▶ _Work order A_
In the transcript on raising young men, what is the title of the article Noreen read?
▶ _Work order B_
List every person named in the transcript on raising young men.
▶ _Work order C_
Extend the transcript on raising young men, starting after its last sentence.

▶ _Given passage_
━━━━━━━━
Now, we do have standards for membership, so we've had very hard conversations. "Hey, keep coming. We want you to keep coming. Membership may not be for you right now," but we're having to kind of rethink things in order to meet people where they are in this age of extended adolescence. Instead of casting them out of the place that should call them up into manhood and maturity, how do we walk with them where they're at and then take them on this healthy male trajectory?

Tim Muehlhoff:

Let's tackle a couple of these. All of these are great. Noreen, my wife, read a article called Raising a Nation of Wimps. It's about us rescuing our kids from consequences or just from life in general. We always step in and want to make it better. The day she reads me this, the All Stars are announced in little league, and one of my kids is not on the list. That is a travesty. That boy has Muehlhoff genes. I was a theater major. I did mind this child ... We literally read it and absolutely agreed with it, thinking, oh yeah.

 

Then the list comes out and it's like, "No way. I'm calling the coach. I'm calling him." Noreen was like, "Honey, we can't." "Yes, we can because my son ... " That's, I think, what's happening is natural consequences. We're professors, Dr. Grace and I, and we get calls from parents saying, "Hey, is there anything we can do about this grade? Is there anything we can ... " It's like, "Hey, no. Actually, this grade could be the best thing that happened in your child."
━━━━━━━━
▶ _Entries supplied_
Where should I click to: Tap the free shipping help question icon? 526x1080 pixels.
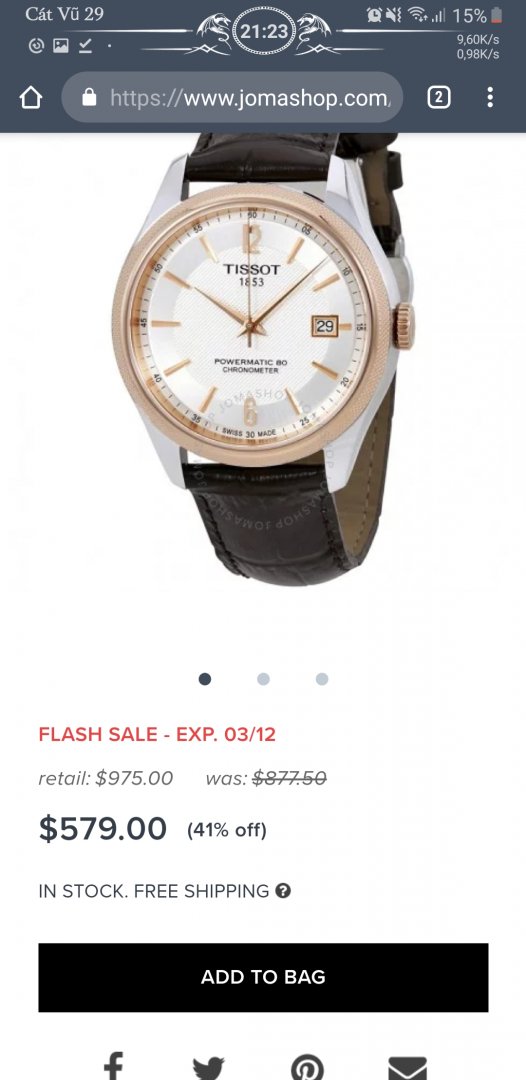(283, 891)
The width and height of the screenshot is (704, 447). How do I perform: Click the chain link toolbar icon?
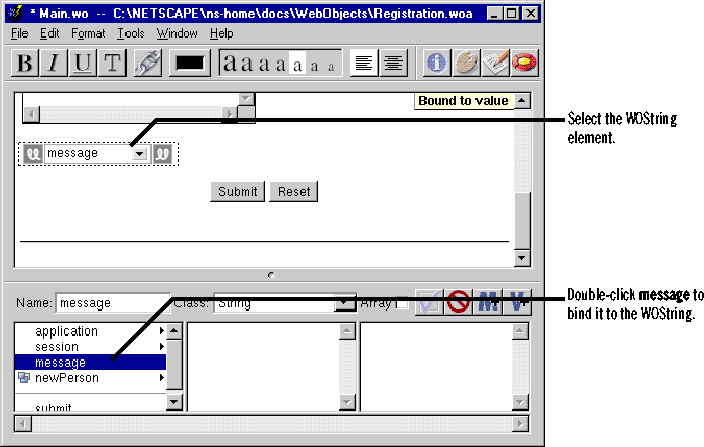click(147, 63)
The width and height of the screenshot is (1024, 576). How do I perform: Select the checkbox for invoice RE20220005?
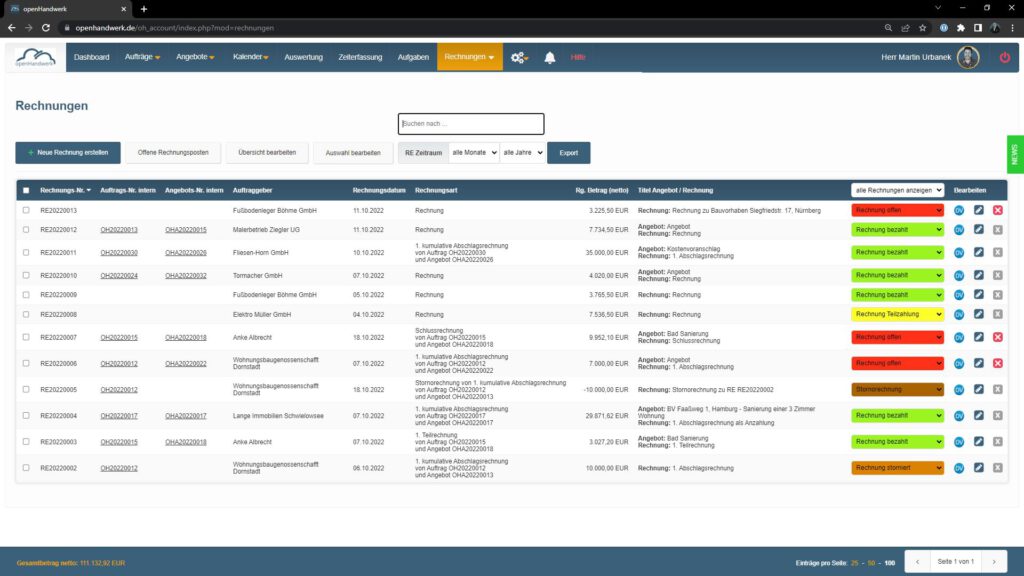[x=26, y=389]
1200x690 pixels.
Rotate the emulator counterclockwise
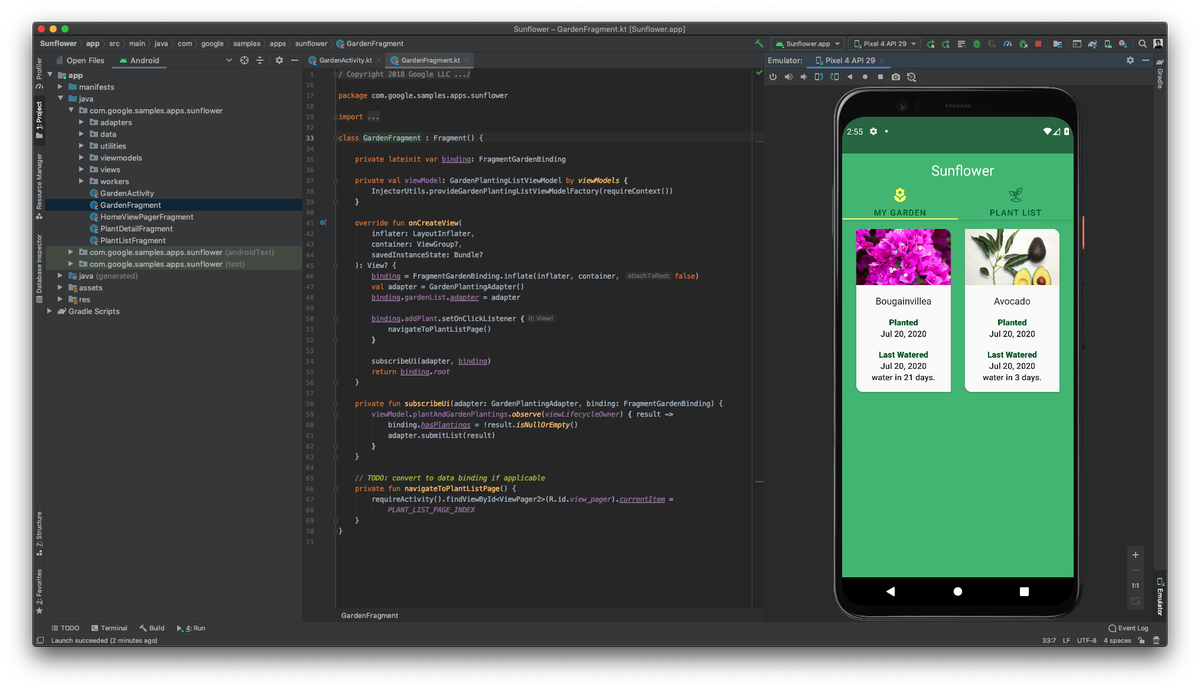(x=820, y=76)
━━━━━━━━
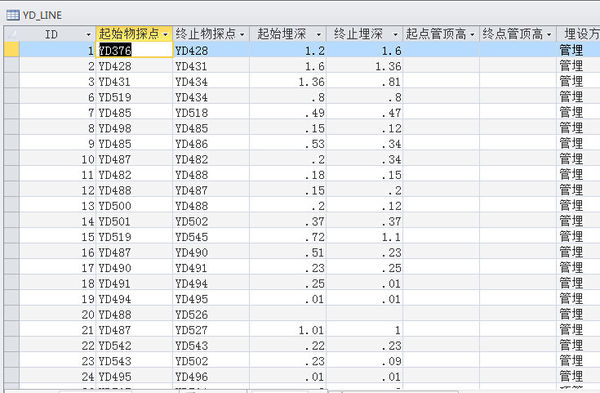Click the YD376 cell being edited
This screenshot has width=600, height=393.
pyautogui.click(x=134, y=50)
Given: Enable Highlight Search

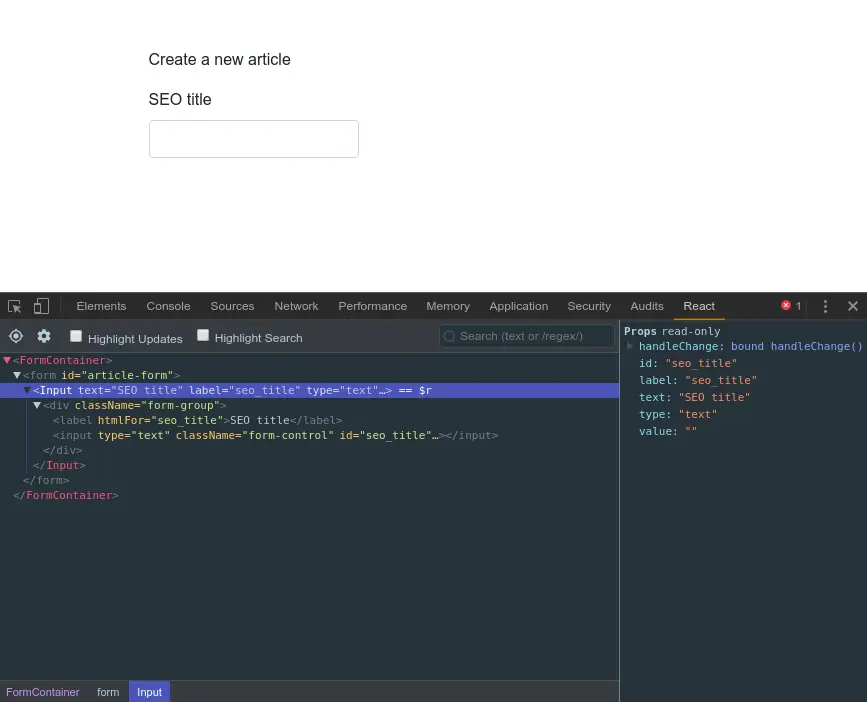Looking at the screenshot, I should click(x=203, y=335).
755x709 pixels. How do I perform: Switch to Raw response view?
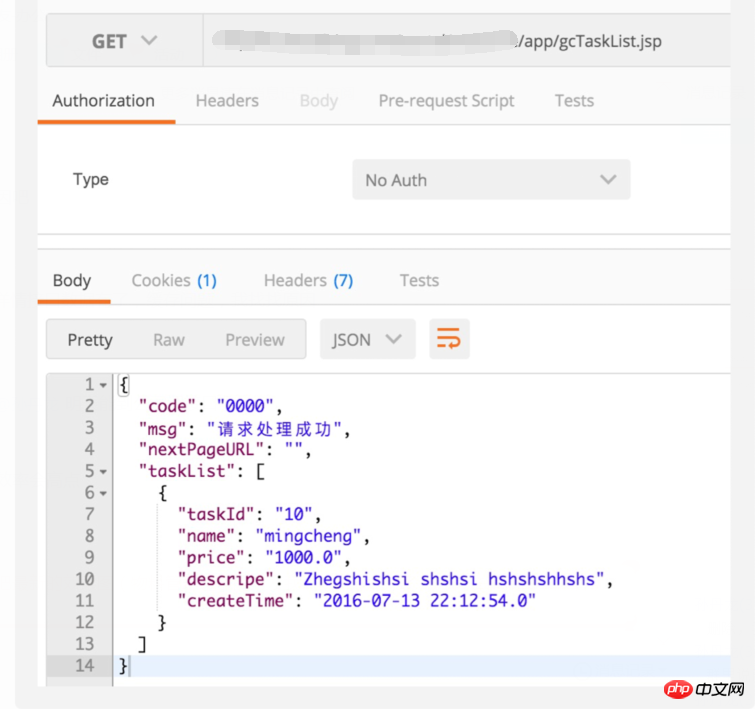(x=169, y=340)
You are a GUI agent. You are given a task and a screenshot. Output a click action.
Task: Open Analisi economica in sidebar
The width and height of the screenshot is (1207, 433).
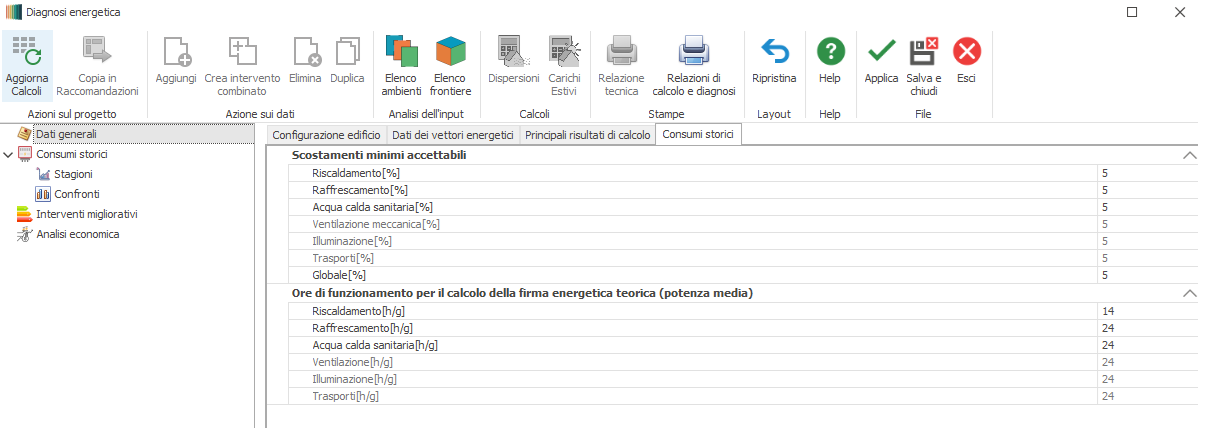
━━━━━━━━
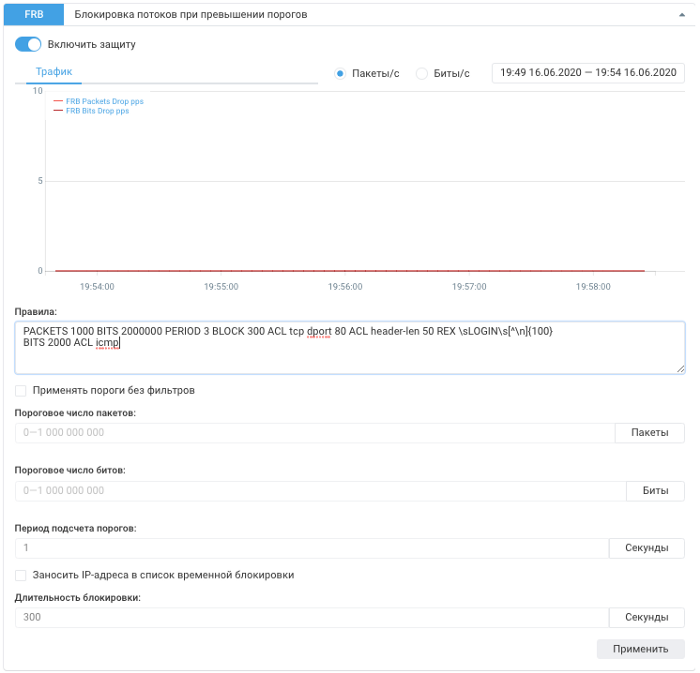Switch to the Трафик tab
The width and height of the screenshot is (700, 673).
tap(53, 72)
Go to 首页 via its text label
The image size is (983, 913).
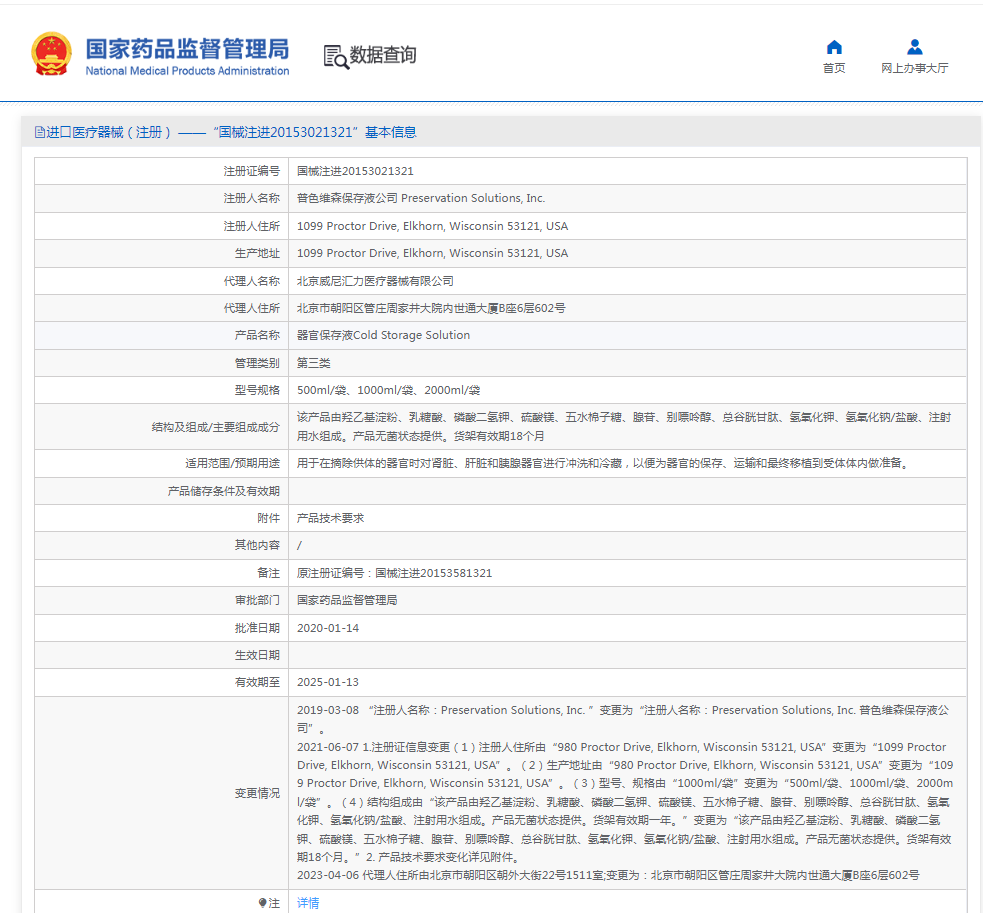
━━━━━━━━
▶ _Exercise result A_
Raising a Nation of Wimps

▶ _Exercise result B_
Tim Muehlhoff, Noreen, Dr. Grace

▶ _Exercise result C_
Bryan Loritts:

Okay. So Noreen and I were just talking about this right before I got up to speak. She's asking me how my kids are doing, and I'm talking about one of my kids. I'm going, "I'm just waiting for the day to hit him where he goes, I have a test next week and I'm going to start studying a week or two in advance." That day has not come. Now the conversation bleeds into, I said, "Noreen, I never recall my parents talking to me about homework. I never recall them freaking out about my grades."

 

What's the difference here? What is it about me that's hovering? I didn't have that. She made an insightful point. She says, "One of the things I'm noticing about students, they don't seem to be able to cope as well. They don't seem to have a lot of resilience in them." I think those are interesting discussions, and maybe the fragility we're seeing in this younger generation is having ramifications in their relationships.

Tim Muehlhoff:

That's good.

Chris Grace:

Somebody approaches you and says they're in a relationship like that and they just don't know what to do. What advice do you have for them? Practical advice, here's a 25-year-old female. She's in a relationship with someone just like this that's struggling. It could be the other way, gender. It could be both. What are you going to tell them? What does she need to do? How does she navigate this process?

Bryan Loritts:

This is where I get into my specific vocation as a pastor. One of the things I'm passionate about as a pastor is I think sociologically I have a responsibility, and theologically, to gift to our society strong, resilient men. I mean, I hit the ground running on establishing a men's ministry that we just simply call the Men's Huddle. We get together several times a year for six-week runs. We go through such materials as 33 The Series, Tony Evans' Kingdom Man, so on and so forth. We want to be a place that encourages and strengthens men.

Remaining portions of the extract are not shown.